直通道篩選精子簡(jiǎn)單方便，且與生理環(huán)境接近，但目前尚無(wú)公認(rèn)的尺寸標(biāo)準(zhǔn)。謝蘭以出口池精子相對(duì)數(shù)量和精子活力作為評(píng)價(jià)標(biāo)準(zhǔn)，通過(guò)熒光標(biāo)記精子驗(yàn)證直通道篩選效果。寬度篩選通道：長(zhǎng)7mm，深25μm，寬200μm、500μm、1mm及1. 5mm；長(zhǎng)度篩選通道：寬1mm，深25μm，長(zhǎng)5mm、7mm、1cm及1. 5cm；獲得最佳通道寬度和長(zhǎng)度，優(yōu)化通道深度： 深25μm、50μm、100μm及200μm；獲得最佳通道寬、長(zhǎng)、深，優(yōu)化篩選時(shí)間5 min、15 min、30 min及60 min。當(dāng)寬1 mm、長(zhǎng)7 mm、深25μm的直通道，經(jīng)15 min篩選的ICR小鼠精子不僅活力更高 ( 82.6±2.9 ) %且互相分散，有助于提高IVF的成功率。

微通道篩選只是單純依據(jù)精子的游動(dòng)優(yōu)選精子，不能完全反映生理狀態(tài)下精子的自然優(yōu)選過(guò)程。鐘志敏等在芯片上模擬生理狀態(tài)下精子與宮頸粘液相互作用，實(shí)現(xiàn)精子的自然優(yōu)選和精子質(zhì)量在線(xiàn)檢測(cè)。本方法用時(shí)短、無(wú)需離心，且優(yōu)選的精子在精子活力、平均軌跡速度、前向性比例、正常形態(tài)百分率等指標(biāo)均優(yōu)于分選前及上游法，同時(shí)也為芯片上模擬生理狀態(tài)下的受精過(guò)程奠定基礎(chǔ)。

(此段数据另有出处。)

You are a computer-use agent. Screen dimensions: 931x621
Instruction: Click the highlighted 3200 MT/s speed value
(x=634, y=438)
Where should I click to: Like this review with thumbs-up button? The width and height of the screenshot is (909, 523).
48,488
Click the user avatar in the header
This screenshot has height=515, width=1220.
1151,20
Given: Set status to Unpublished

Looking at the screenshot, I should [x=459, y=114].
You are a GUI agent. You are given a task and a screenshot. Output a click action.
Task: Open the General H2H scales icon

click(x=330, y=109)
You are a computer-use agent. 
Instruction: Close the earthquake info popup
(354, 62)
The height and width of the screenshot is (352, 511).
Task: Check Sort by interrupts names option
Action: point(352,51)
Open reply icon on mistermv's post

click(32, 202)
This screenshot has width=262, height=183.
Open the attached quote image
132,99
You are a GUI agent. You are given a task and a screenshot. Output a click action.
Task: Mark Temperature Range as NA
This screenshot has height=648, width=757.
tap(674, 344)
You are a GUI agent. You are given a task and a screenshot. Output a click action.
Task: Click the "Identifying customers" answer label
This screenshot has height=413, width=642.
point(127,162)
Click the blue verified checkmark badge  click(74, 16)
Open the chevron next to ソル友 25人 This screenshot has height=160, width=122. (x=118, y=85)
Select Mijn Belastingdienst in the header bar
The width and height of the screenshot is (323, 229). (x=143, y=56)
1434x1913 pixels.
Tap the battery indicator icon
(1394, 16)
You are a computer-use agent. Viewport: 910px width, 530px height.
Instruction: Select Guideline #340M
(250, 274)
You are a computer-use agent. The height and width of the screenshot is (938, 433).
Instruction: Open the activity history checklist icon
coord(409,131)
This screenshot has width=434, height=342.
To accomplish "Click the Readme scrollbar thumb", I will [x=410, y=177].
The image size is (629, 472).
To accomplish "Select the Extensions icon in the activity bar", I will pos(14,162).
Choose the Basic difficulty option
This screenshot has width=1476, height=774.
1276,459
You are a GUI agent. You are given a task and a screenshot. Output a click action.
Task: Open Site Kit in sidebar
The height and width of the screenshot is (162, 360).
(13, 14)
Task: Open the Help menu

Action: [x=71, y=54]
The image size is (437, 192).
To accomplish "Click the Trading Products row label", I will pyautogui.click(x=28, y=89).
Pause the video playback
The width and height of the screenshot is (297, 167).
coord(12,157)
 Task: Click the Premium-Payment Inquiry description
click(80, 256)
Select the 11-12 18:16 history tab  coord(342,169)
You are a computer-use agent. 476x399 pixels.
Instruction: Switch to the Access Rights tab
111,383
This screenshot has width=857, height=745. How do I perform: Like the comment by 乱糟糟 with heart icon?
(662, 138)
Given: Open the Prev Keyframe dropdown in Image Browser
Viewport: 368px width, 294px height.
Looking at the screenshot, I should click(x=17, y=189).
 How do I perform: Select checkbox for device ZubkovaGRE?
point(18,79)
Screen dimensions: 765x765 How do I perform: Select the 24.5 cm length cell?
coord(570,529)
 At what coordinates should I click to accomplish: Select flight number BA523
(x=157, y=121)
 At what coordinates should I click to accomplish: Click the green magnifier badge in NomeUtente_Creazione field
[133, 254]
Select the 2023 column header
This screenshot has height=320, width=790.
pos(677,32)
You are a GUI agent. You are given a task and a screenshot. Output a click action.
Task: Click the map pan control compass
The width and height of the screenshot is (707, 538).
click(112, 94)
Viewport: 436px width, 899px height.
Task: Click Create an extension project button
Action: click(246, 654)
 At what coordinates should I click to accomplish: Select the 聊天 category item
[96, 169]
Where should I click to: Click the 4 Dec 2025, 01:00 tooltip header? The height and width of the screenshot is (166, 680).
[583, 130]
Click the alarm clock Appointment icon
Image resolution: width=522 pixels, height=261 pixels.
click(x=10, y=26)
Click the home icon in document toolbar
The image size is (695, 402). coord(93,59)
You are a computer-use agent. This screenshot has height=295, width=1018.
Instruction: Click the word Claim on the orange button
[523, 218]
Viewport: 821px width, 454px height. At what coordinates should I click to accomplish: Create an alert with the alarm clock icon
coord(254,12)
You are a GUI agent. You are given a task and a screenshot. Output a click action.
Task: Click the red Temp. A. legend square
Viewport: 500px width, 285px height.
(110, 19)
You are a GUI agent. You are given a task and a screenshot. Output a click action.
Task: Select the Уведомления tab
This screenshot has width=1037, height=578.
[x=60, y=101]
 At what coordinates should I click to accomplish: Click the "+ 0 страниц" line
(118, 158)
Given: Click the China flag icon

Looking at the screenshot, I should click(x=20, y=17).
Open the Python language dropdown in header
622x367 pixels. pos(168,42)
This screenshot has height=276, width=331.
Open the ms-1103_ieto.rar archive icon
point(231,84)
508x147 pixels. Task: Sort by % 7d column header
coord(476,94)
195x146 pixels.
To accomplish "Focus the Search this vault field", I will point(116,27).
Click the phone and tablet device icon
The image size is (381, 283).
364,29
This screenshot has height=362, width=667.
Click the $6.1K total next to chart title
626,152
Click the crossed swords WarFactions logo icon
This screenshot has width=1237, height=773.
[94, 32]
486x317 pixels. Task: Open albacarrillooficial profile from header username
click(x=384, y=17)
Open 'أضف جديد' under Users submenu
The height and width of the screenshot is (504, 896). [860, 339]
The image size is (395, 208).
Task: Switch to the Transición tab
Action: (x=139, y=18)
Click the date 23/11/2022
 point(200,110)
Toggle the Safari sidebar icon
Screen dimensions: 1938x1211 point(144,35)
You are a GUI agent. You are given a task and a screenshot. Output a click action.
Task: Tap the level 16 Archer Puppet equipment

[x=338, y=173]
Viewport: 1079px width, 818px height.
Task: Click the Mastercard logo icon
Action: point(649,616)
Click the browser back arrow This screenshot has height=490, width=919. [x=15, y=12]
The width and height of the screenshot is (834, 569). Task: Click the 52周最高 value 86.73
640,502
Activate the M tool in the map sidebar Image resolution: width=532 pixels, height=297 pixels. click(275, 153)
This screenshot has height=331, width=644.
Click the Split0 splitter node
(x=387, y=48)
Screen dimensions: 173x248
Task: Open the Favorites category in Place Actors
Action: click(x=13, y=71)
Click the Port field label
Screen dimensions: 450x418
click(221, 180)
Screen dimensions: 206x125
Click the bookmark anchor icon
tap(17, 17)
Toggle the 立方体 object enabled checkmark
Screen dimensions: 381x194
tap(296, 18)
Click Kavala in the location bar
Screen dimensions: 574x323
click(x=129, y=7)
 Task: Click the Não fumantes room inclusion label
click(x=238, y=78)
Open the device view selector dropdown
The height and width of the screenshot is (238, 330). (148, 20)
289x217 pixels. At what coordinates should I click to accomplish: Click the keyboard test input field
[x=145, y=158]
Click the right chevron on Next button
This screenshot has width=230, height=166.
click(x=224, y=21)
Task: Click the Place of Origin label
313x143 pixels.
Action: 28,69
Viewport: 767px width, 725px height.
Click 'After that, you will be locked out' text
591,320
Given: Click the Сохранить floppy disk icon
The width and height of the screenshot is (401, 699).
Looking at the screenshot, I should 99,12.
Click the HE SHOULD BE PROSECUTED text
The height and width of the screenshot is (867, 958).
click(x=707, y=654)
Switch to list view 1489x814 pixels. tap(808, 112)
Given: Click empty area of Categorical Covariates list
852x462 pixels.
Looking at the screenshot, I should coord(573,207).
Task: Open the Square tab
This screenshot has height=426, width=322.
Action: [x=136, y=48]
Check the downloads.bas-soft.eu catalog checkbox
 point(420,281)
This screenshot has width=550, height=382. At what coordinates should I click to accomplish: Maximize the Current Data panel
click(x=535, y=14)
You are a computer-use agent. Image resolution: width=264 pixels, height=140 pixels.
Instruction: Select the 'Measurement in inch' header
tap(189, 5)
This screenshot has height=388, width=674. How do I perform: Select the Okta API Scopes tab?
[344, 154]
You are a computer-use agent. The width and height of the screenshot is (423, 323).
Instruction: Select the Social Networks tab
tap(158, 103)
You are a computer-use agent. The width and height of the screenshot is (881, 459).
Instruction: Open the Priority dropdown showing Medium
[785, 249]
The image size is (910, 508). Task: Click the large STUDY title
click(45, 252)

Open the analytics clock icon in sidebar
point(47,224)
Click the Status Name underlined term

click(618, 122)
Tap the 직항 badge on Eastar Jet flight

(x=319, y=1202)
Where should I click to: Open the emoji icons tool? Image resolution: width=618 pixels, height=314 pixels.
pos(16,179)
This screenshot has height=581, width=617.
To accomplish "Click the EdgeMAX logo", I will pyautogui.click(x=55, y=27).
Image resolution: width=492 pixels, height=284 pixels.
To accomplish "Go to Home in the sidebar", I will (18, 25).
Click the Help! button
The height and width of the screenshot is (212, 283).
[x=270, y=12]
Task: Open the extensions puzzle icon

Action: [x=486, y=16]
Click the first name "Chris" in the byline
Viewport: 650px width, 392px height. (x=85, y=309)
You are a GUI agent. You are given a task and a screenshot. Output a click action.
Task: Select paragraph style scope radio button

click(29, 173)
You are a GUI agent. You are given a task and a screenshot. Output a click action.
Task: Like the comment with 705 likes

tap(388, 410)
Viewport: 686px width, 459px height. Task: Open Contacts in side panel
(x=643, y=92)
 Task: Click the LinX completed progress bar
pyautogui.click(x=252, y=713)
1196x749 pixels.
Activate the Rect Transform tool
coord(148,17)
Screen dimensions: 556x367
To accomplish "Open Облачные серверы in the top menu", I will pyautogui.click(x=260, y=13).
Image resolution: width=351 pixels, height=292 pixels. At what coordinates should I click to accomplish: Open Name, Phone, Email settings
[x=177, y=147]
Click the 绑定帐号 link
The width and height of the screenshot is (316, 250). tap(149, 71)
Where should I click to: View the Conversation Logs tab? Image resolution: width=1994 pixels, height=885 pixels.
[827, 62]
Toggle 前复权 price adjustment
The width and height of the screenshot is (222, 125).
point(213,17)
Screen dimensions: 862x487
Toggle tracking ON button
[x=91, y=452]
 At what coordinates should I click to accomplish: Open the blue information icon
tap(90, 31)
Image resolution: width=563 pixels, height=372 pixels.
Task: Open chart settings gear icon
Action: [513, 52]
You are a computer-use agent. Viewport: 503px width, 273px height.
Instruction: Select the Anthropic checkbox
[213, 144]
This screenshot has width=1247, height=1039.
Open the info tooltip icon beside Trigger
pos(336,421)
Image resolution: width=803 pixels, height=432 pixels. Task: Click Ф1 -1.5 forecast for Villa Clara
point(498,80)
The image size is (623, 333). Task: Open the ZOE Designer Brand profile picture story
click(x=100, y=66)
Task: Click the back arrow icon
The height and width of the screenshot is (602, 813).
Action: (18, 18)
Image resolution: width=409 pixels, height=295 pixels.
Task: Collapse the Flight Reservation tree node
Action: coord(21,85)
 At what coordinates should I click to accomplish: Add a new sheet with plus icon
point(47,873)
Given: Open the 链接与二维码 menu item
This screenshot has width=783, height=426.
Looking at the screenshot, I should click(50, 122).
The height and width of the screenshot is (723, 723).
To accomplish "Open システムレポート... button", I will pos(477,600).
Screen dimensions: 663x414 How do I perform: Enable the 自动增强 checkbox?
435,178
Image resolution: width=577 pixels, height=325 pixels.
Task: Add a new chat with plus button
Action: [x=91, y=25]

微通道篩選精子簡(jiǎn)單易用，與生理環(huán)境接近，且對(duì)精子的傷害小，故其臨床應(yīng)用前景非常廣泛，同時(shí)活力篩選通道也有集成后續(xù)受精相關(guān)器件的潛力，為在芯片上實(shí)現(xiàn)IVF的全過(guò)程奠定基礎(chǔ)。

介電電泳技術(shù)(dielectrophoresis，DEP)是指細(xì)胞在不均一交變的電場(chǎng)中被誘導(dǎo)極化，不同的細(xì)胞由于介電特性、電導(dǎo)率、形狀或大小等不同而感應(yīng)出不同的偶極矩，因此在電場(chǎng)中受到不同的介電力而得以分離。

Fuhr等通過(guò)施加不同高頻電場(chǎng)實(shí)現(xiàn)不同活性的人單精子捕獲、定位和篩選。在石英和玻璃基 質(zhì)上制作超微電極，當(dāng)外界鹽溶液的電導(dǎo)率大于精 子的平均電導(dǎo)率時(shí)，負(fù)向介電電泳作用形成，精子由電極處被推向電場(chǎng)最小處。在平面4電極或三維8電極區(qū)域施加高頻交流電，形成向心推斥力，快速游動(dòng)的精子可以被捕獲數(shù)秒 (電場(chǎng)＞500V / cm、頻率MHz時(shí)，部分精子停止運(yùn)動(dòng))以便監(jiān)測(cè)；采用條狀電極及叉指電極，速度約40～70μm / s的精子將被固定在斷點(diǎn)電極處數(shù)分鐘。該系統(tǒng)亦可以將捕獲的幸存精子釋放至特定區(qū)域以便集成后續(xù)實(shí)驗(yàn)操作。

當(dāng)通道尺度進(jìn)入微米量級(jí)、流體雷諾數(shù)低時(shí)，相互靠近且平行的兩股層流僅靠擴(kuò)散作用實(shí)現(xiàn)混合。層流穩(wěn)定后，在表面張力和粘滯力的作用下使活力精子從原液中穿過(guò)層流界面游至收集通道中，無(wú)活力精子及細(xì)胞碎片保留在原液中流動(dòng)直至排出，從而實(shí)現(xiàn)精子活力篩選。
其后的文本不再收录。